11. In order to take stock of the existing health situation in the country and to make a meaningful intervention for an improvement in the same, the National Human Rights Commission has now decided to organize a two-day 'National Conference on Health Care as a Human Right' on 5th - 6th November 2013 at India International Centre, New Delhi. The main objectives of the Conference will be to -
(i) discuss ways in which the public health system could be strengthened from the perspective of human rights, especially with regard to accessibility, affordability and quality of health care,
(ii) discuss ways in which the problems of health relating to women and children could be addressed,
(iii) discuss issues relating to occupational health like silicosis etc. and ways to ensure the rights of workers involved, and
(iv) discuss measures for improving health care in terms of clean drinking water, hygiene and sanitation.
12. The Commission has invited Dr. Devi Prasad Shetty, Chairman, Narayana Hrudalaya Hospital, Bengaluru to deliver the keynote address in the inaugural session. His keynote address will be on 'Dissociating Health Care from Affluence'.
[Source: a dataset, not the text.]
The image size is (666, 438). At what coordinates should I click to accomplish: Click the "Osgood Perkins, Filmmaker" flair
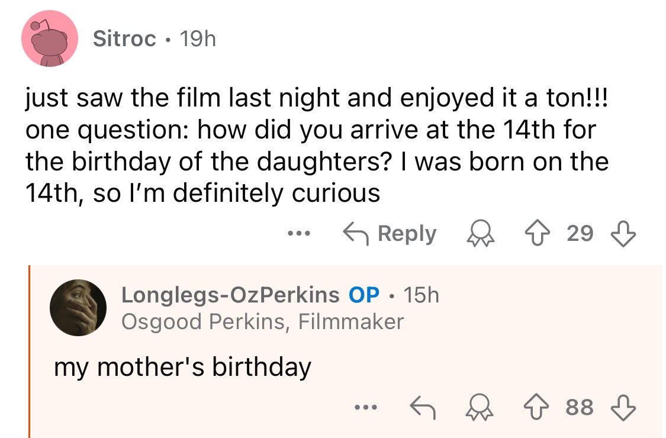pyautogui.click(x=262, y=321)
13. After the inaugural, the Conference will be focusing on four substantive sessions, which would be followed by working group discussions. These sessions are -
" Availability, Accessibility, Quality and Affordability of Health Care Services in India - Need for Universal Health Care
" Women and Child Health - Important Issues
" Clean Drinking Water, Hygiene and Sanitation : A Step Towards Better Health Care
" Occupational Health and Safety
14. For each of these sessions, the Commission has invited health professionals from diverse fields working in the country. Other than this, it has invited experts from Sri Lanka and Bangladesh as their experiences are worth emulating. It has also requested State Secretaries of Himachal Pradesh, Kerala, Tamil Nadu, Bihar and Uttar Pradesh to make presentations on essential aspects of health care. Some of the prominent speakers are Prof. K. S. Reddy and Dr. S. Sudarshan, Chairman and Member of NHRC Core Advisory Group on Health; Dr. K. K. Talwar, Chairman, Max Healthcare, Delhi; Dr. S. K. Thakur, Consultant, Gastroenterology, Moolchand Medcity, Delhi and Dr. G. Sahu from Tata Institute of Social Sciences, Mumbai.
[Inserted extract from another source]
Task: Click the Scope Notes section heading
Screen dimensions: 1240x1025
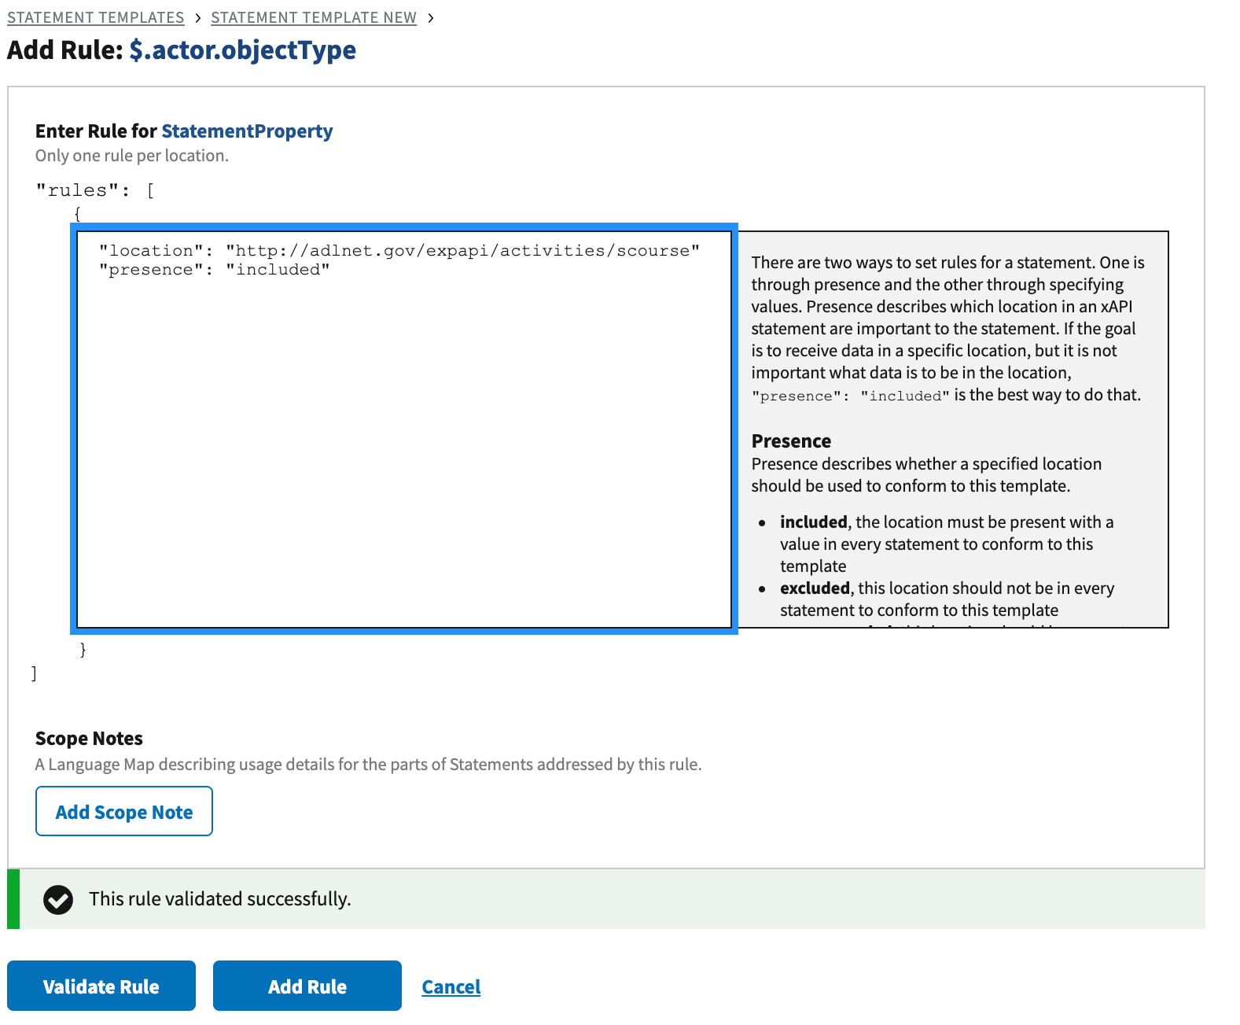Action: coord(89,738)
15. The participants to this Conference are public health experts, policy makers and health scientists, legal experts, representatives of NGOs working in the health sector, representatives of civil society, including consumer groups, technical institutions, international organizations, representatives of Ministries/Departments of Health and Family Welfare, Women & Child Development, Panchayati Raj Institutions, Consumer Affairs, Drinking Water & Sanitation and National and State Commissions.
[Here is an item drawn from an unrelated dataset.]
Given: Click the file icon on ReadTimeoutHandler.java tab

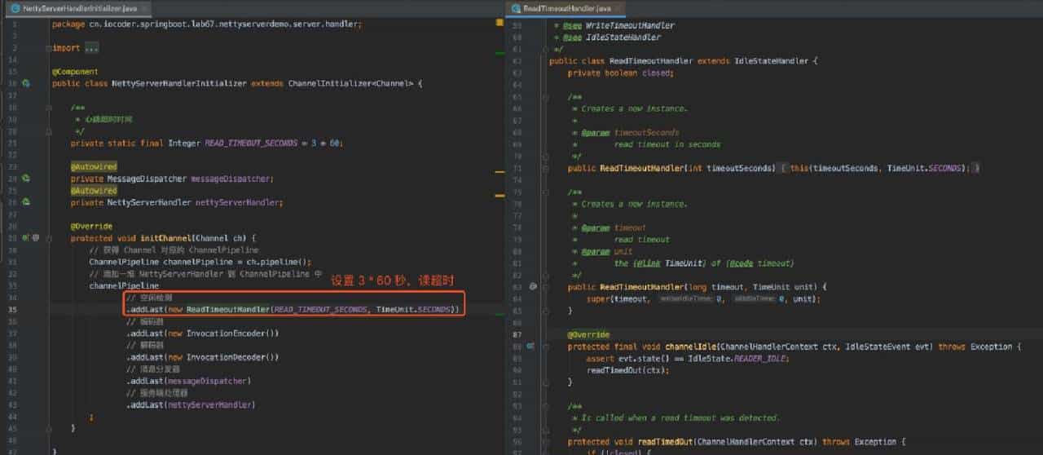Looking at the screenshot, I should pos(516,8).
16. The need today is to go 'back to basics' and promote 'good health at low cost' along with focus on prevention by way of immunization, sanitation, public hygiene, waste disposal, disease surveillance, health education, food safety regulation and so on. Expanded collective action in these areas is urgently required, taking into consideration India's poor experience in fields like immunization and sanitation. There is a need not only for better health delivery, through institutional change, but also for devoting much more resources, as a proportion of the GDP, to public expenditure on health. This has to go hand in hand with the cultivation of greater efficiency and accountability in public services - a subject on which there are many lessons already in India in States like Tamil Nadu, Kerala and Himachal Pradesh.
17. Last but not the least, issues of health and health care must become the focus of political discourse in the country.